## WHAT YOU NEED TO DO
Take the line containing "Toggle the ScrTR" and every line below it through the end of the entries, and output them verbatim, pictures excluded.

(Dataset entries)
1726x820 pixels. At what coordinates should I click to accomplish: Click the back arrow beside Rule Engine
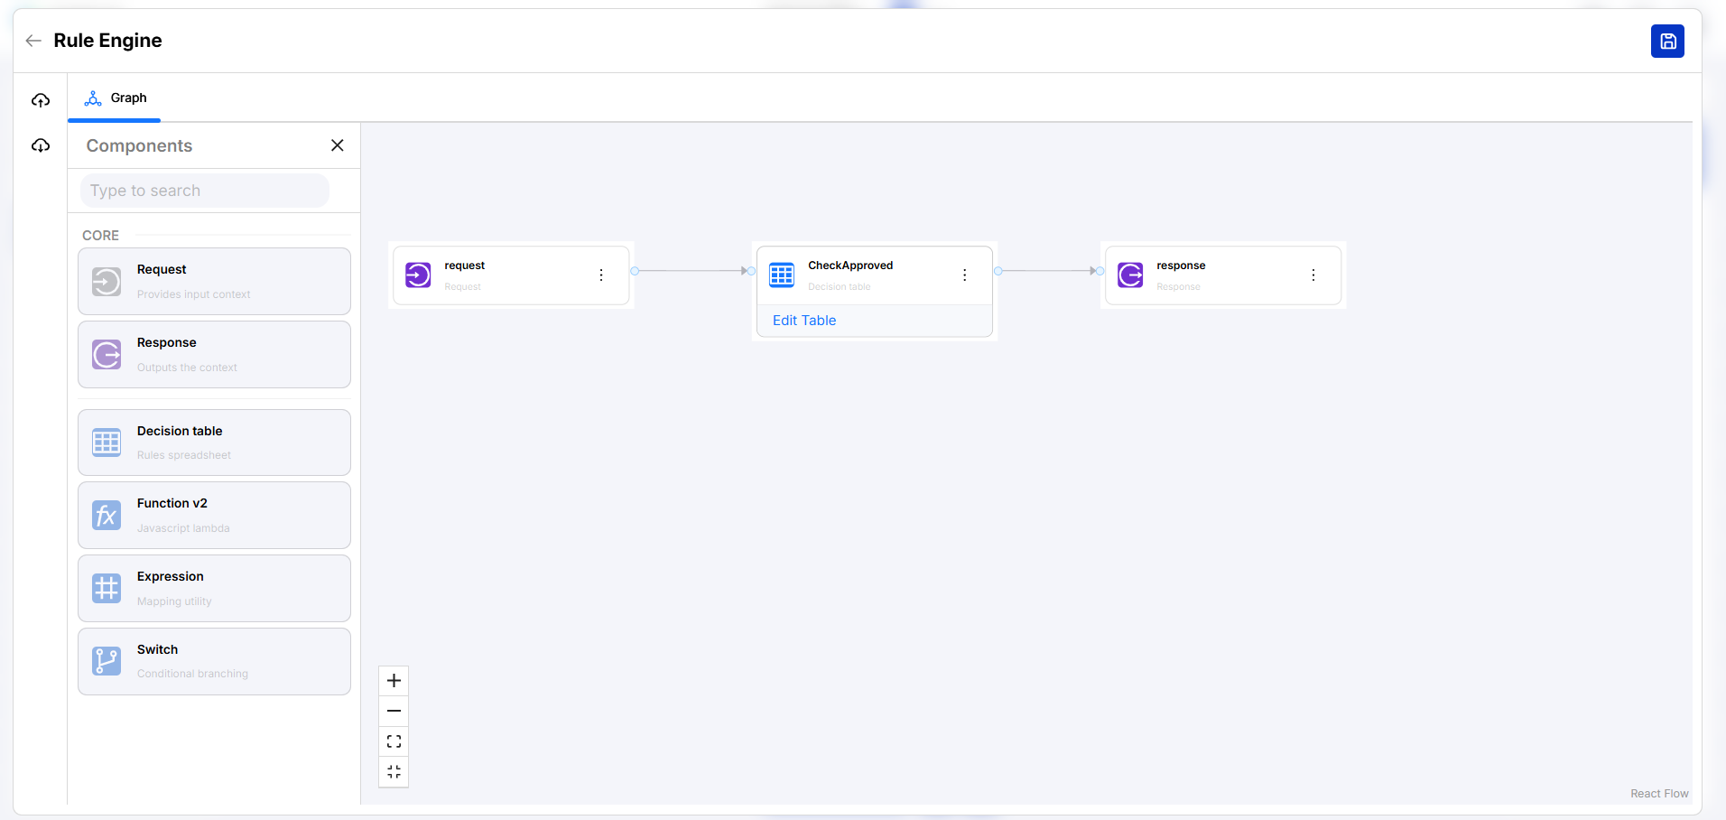[x=33, y=41]
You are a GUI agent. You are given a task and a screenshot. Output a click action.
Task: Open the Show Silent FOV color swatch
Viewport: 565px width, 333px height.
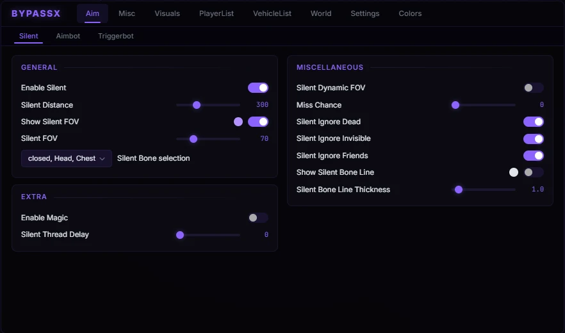tap(238, 122)
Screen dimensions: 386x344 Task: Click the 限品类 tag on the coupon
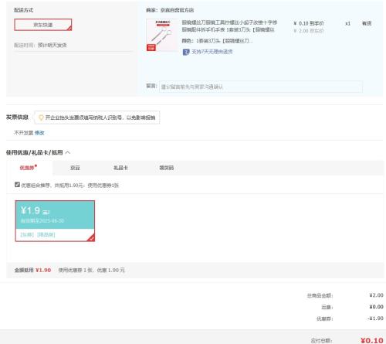click(46, 235)
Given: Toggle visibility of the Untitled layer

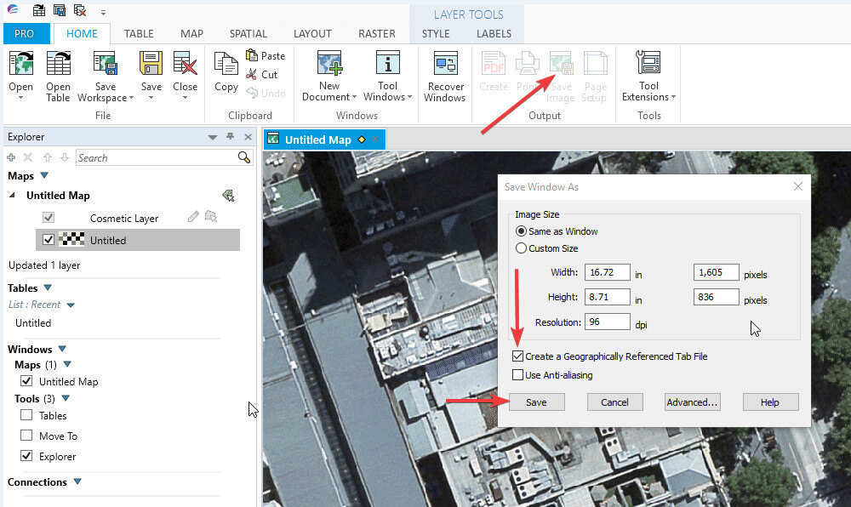Looking at the screenshot, I should (49, 240).
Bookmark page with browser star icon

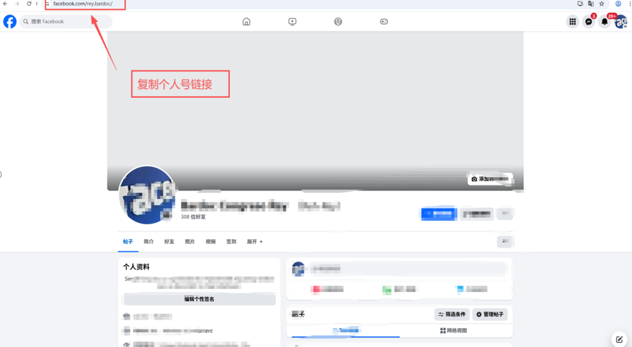[602, 4]
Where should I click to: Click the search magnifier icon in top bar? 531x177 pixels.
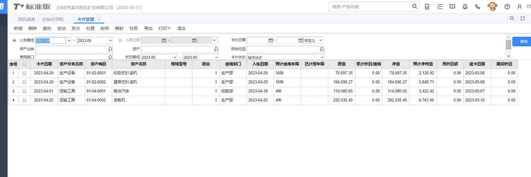414,6
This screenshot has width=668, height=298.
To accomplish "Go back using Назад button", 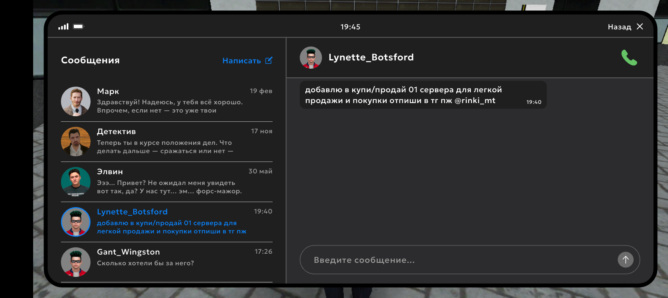I will (x=620, y=27).
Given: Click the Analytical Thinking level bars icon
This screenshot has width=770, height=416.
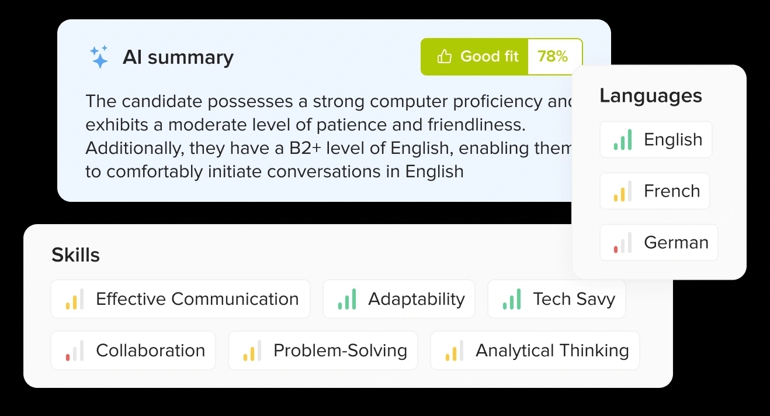Looking at the screenshot, I should [x=455, y=350].
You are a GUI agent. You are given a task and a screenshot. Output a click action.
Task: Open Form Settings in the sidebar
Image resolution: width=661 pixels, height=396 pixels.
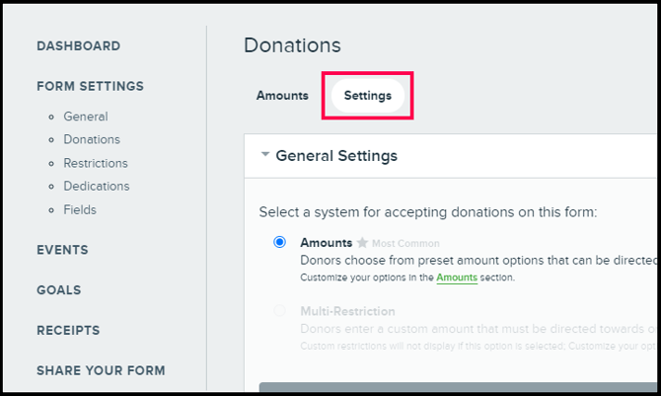90,87
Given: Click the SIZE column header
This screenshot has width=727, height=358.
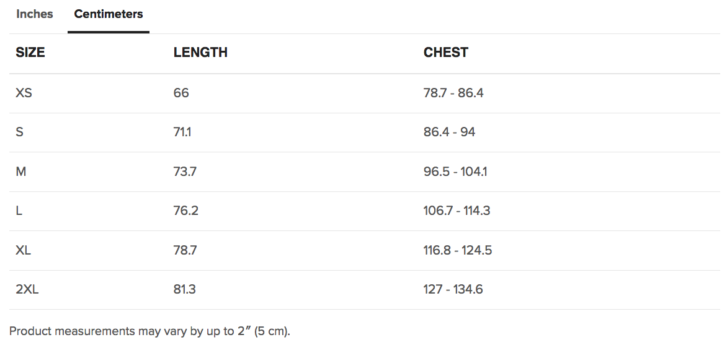Looking at the screenshot, I should pos(30,53).
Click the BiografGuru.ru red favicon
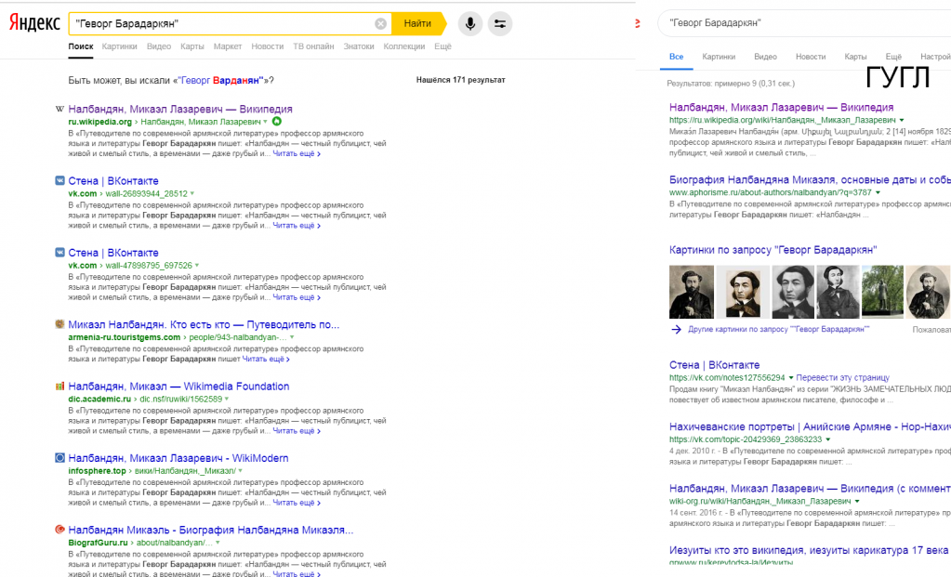The height and width of the screenshot is (577, 951). [x=59, y=530]
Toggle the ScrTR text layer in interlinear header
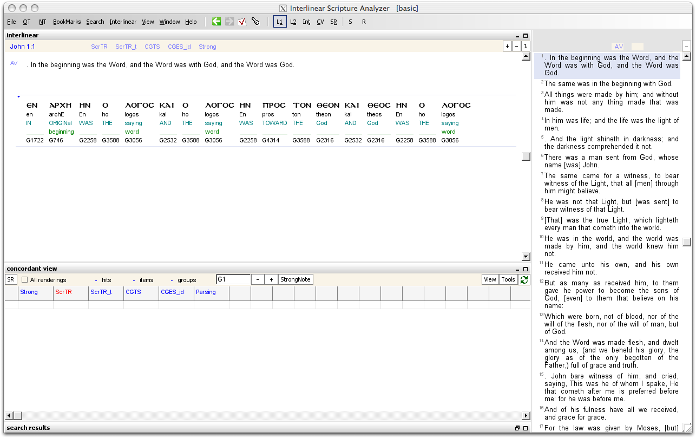Viewport: 696px width, 438px height. pos(99,47)
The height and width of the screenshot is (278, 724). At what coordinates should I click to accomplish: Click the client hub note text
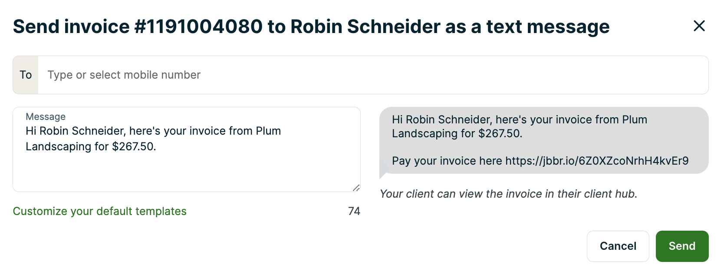pyautogui.click(x=508, y=194)
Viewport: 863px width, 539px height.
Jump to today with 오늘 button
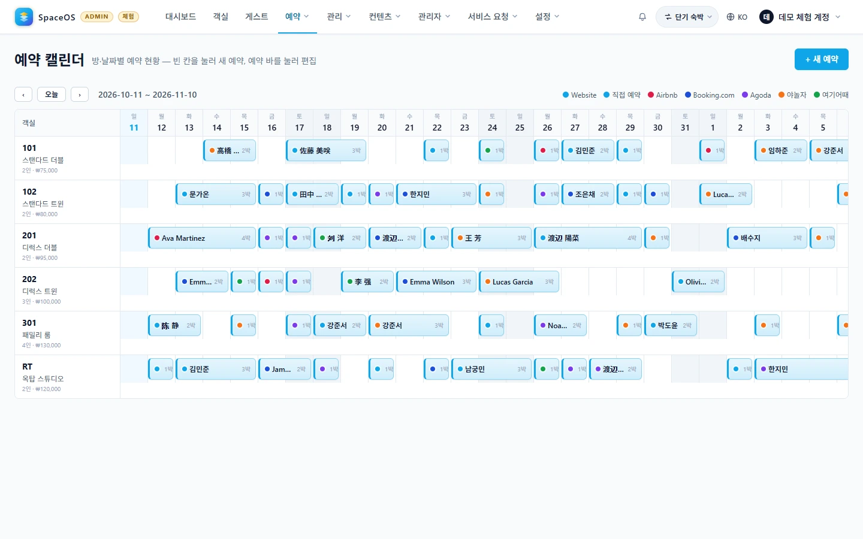click(x=52, y=95)
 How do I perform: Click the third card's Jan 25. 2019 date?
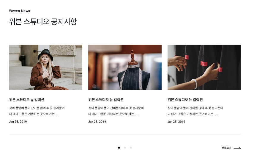(x=176, y=122)
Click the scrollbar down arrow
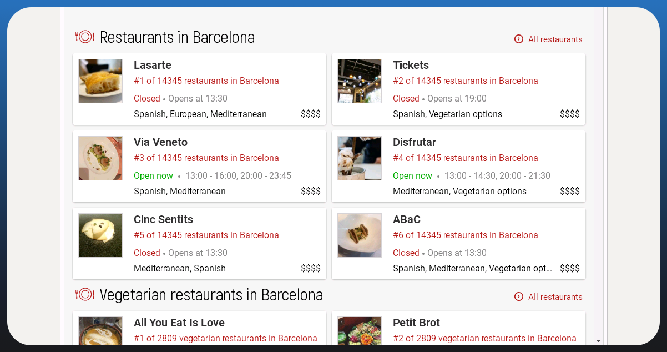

## YOUR SOLUTION
Toggle the ScrTR text layer in interlinear header
Viewport: 696px width, 438px height. pos(99,47)
The height and width of the screenshot is (278, 724). At what coordinates should I click to accomplish: Click the client hub note text
pyautogui.click(x=508, y=194)
Viewport: 863px width, 539px height.
Jump to today with 오늘 button
click(x=52, y=95)
 How do I perform: Click the third card's Jan 25. 2019 date?
(x=176, y=122)
Click the scrollbar down arrow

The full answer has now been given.